In a well run roleplaying game, the elements of Freytag's pyramid (exposition, rising action, climax, falling action and denouement) arise organically out of player choice. Plotting them in advance prevents this from happening; if your climax requires that a certain character be in a certain place at a certain time, well, the best-laid schemes o' mice an' men gang aft agley*.

An RPG adventure needs something completely different. It's a type of writing that is totally different from writing a screenplay or short story, since the referee is not an author and doesn't know what the protagonists will do. So it should be no surprise that the elements needed are totally different as well.

The main responsibility of the adventure is that it becomes plot when PCs are exposed to it. This requires it to have potential conflict, or the seeds of conflict, within it. This doesn't need to be anything fancy; it's just another way of saying there should be monsters and/or NPCs standing between the PCs and what they want. A dungeon will often do this literally, for instance by having the quintessential orc and pie. If the PCs decide they want pie, that instantly transforms into conflict between the PCs and the orc. Nothing fancy is required, and it can be as detailed or simple as the referee prefers.

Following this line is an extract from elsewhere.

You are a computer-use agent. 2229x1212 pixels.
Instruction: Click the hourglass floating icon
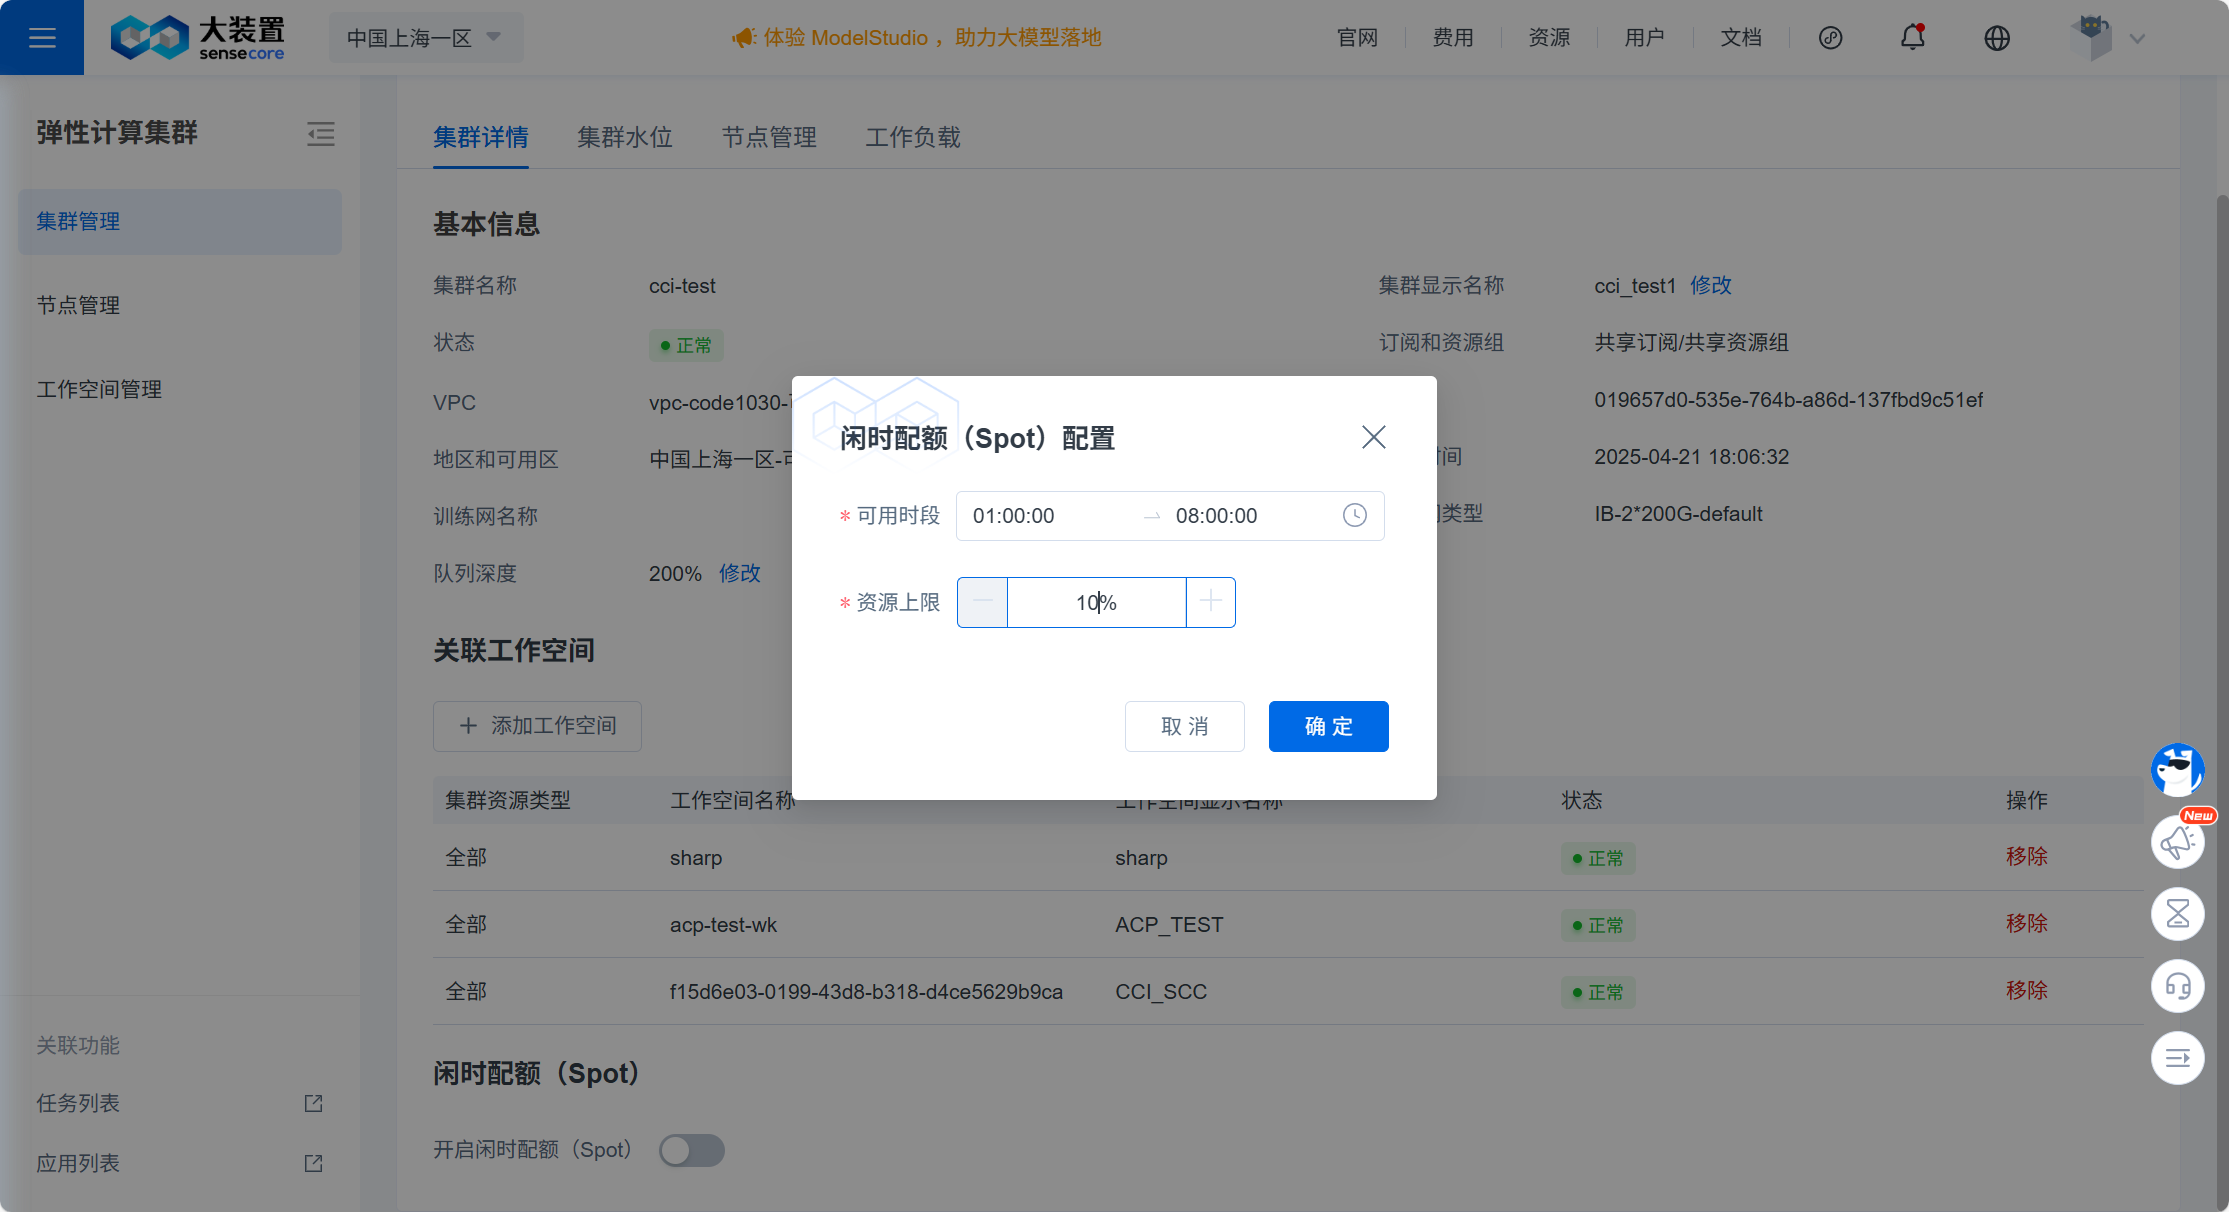[2177, 913]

Conflict can be between factions, or between NPCs, or simply with the PCs. The more complex your potential conflicts are, the more ways that adding PCs can make the plot go pear-shaped. What is critical is that nothing ever be indispensable. There can be no NPC who can't be killed, no monster that must get away from a fight, nothing that the PCs need to find or know or do that will stop the adventure cold.

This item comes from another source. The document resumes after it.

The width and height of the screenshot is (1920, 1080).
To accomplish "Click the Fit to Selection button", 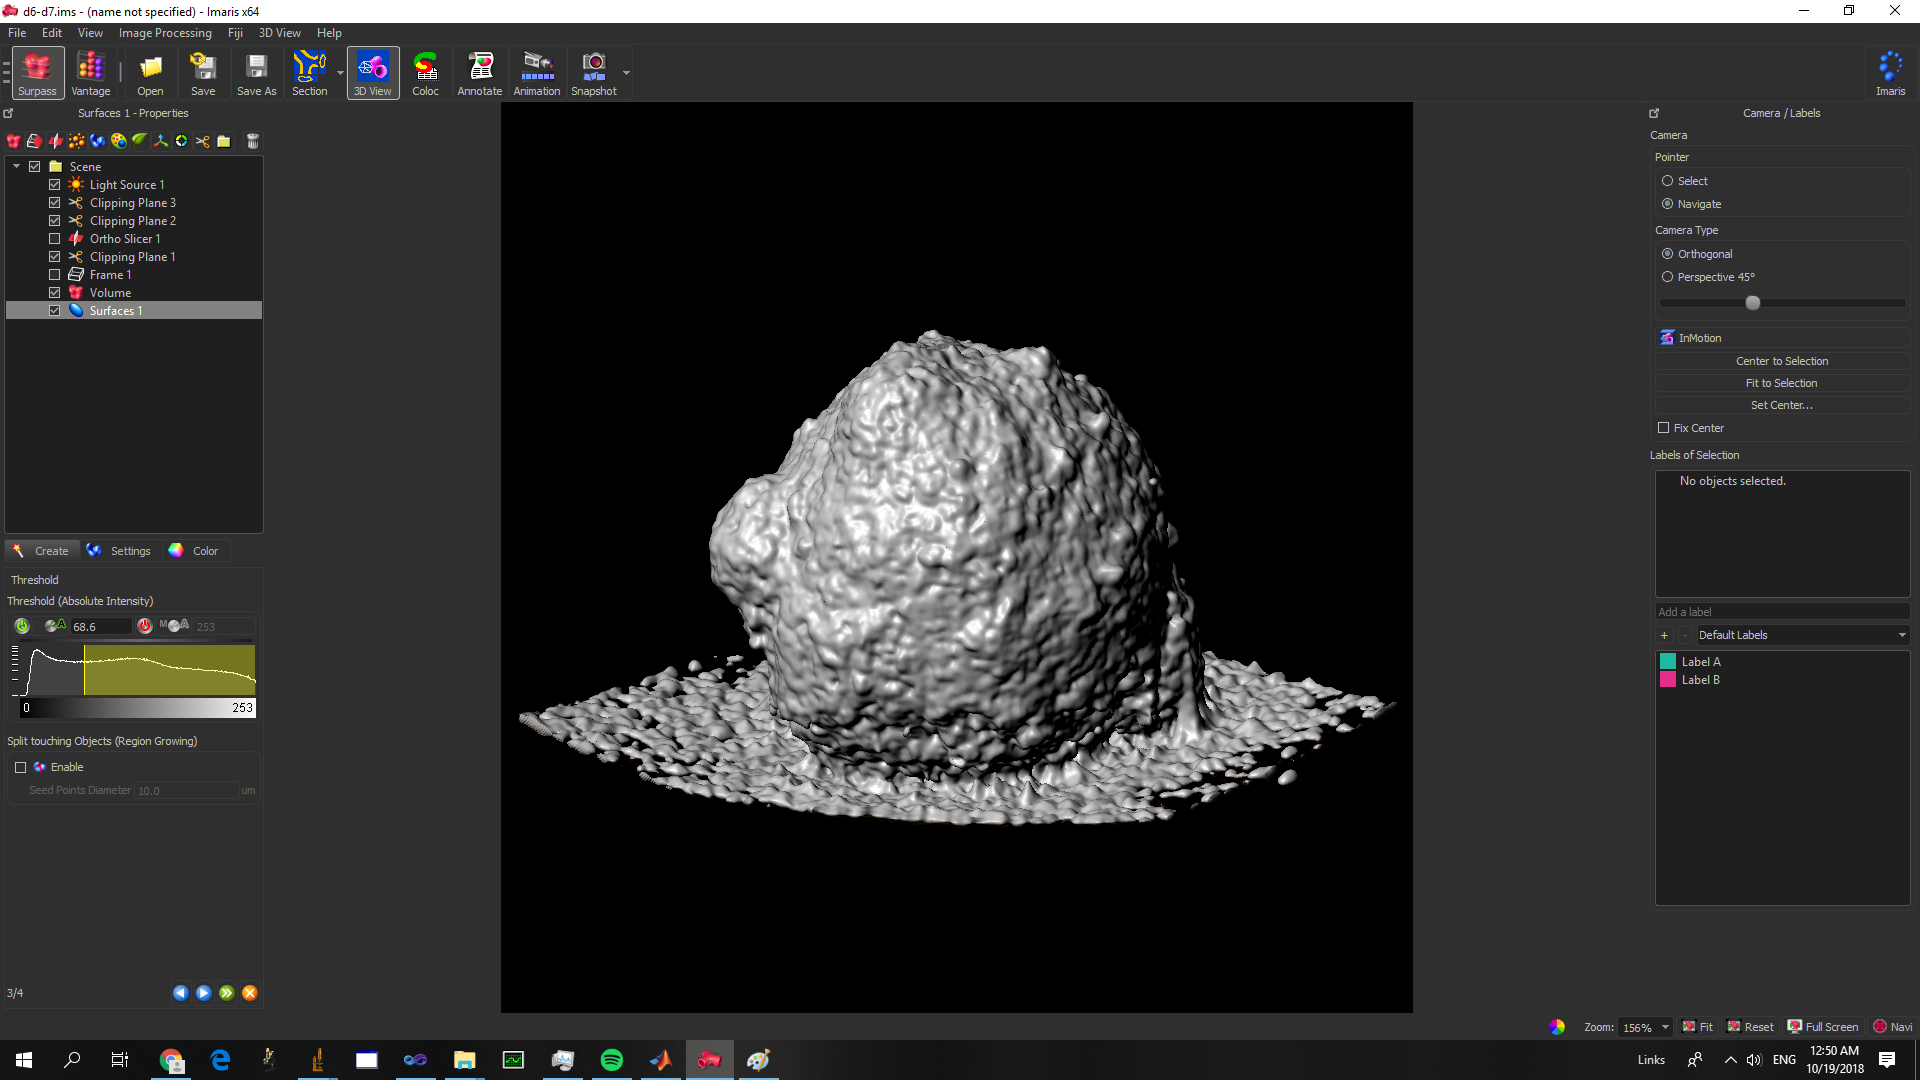I will point(1781,383).
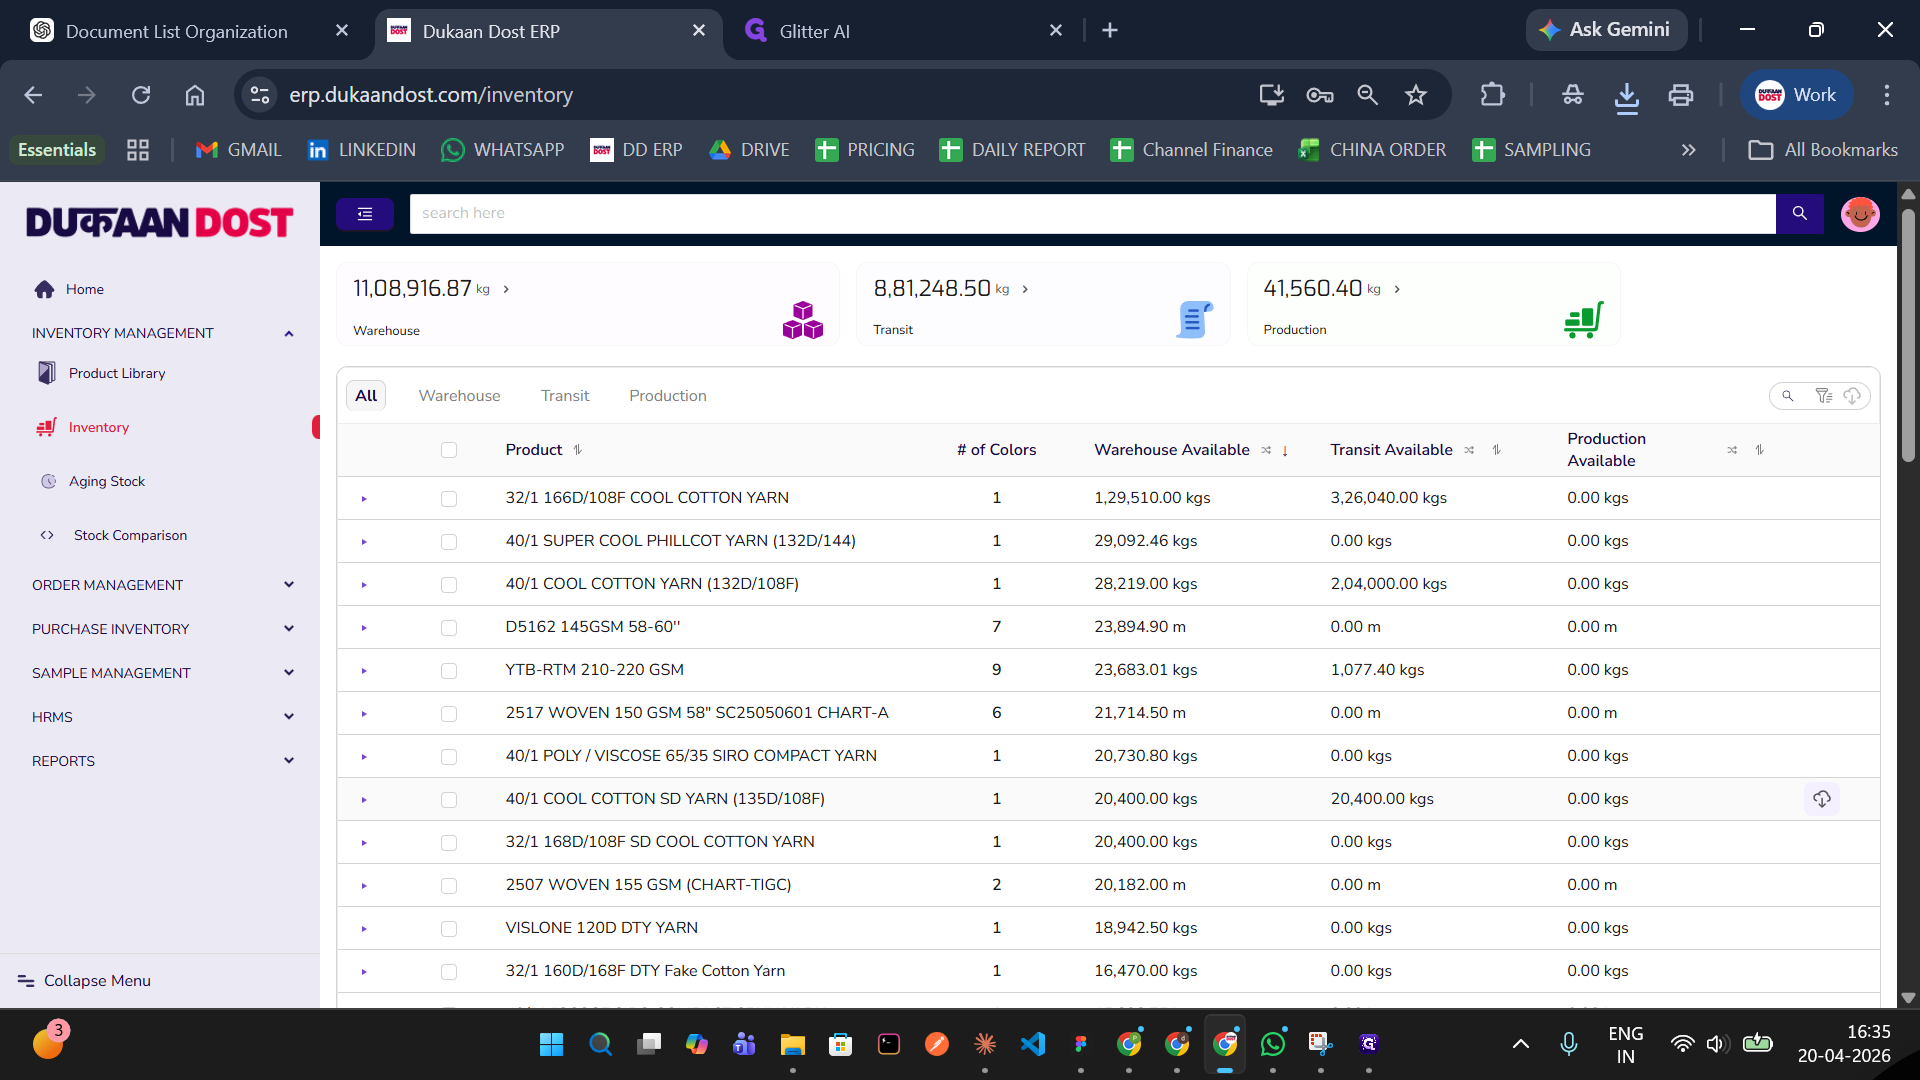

Everything else, really, is optional. A dungeon with monster and treasure keys is a baseline for a solid adventure. But there are a few different elements that help a good adventure.

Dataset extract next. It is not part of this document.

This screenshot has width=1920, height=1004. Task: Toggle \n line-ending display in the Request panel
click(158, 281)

  • Background. This can be revealed through exposition, items, and dressing. The real shame of a lot of professional adventure writing is that it has extensive background that is not revealed to the PCs organically through the elements in the module.
  • Methods of discovery. Ways to reveal background and information about the world and their enemies to the PCs are helpful. This can be through books, talkative NPCs, visions of the distant past, or many  other strange and odd ways to show the world to the PCs. Rumor tables are a classic method for revelation and point up the key fact that they are not necessarily reliable
  • Physical obstacles. Sticking a chasm between the PCs and a goal, or making an adventure location particularly dangerous to approach, are good ways to add to the conflict without reference to more NPCs or monsters. Traps, of course, are a personal favorite.
  • Dynamic world elements. A good adventure has elements, usually random, that can happen throughout the adventure so that it is not static. For instance, a random encounter table indicates that events outside the PCs' adventures are happening, and it is not necessarily a good idea to respond to all of them. Other examples include timed changes to the setting, such as the Swedish Army that will be coming soon in Better Than Any Man.
Again – none of this relates directly to plot, and if the players want, no story other than "PCs go in, get gold and leave" needs to be told in the game. Each of these points can be covered whether the adventure is a good dungeon crawl or a solid city adventure where a sword is never drawn and a spell never uttered. What's important is that the adventure be open-ended and have several potential forks, because no plan ever survives contact with the enemy, and no plot survives contact with the PCs.

* The English for this line from Robert Burns's Scots poem "To a Mouse" is usually given as "The best-laid plans of mice and men often go awry."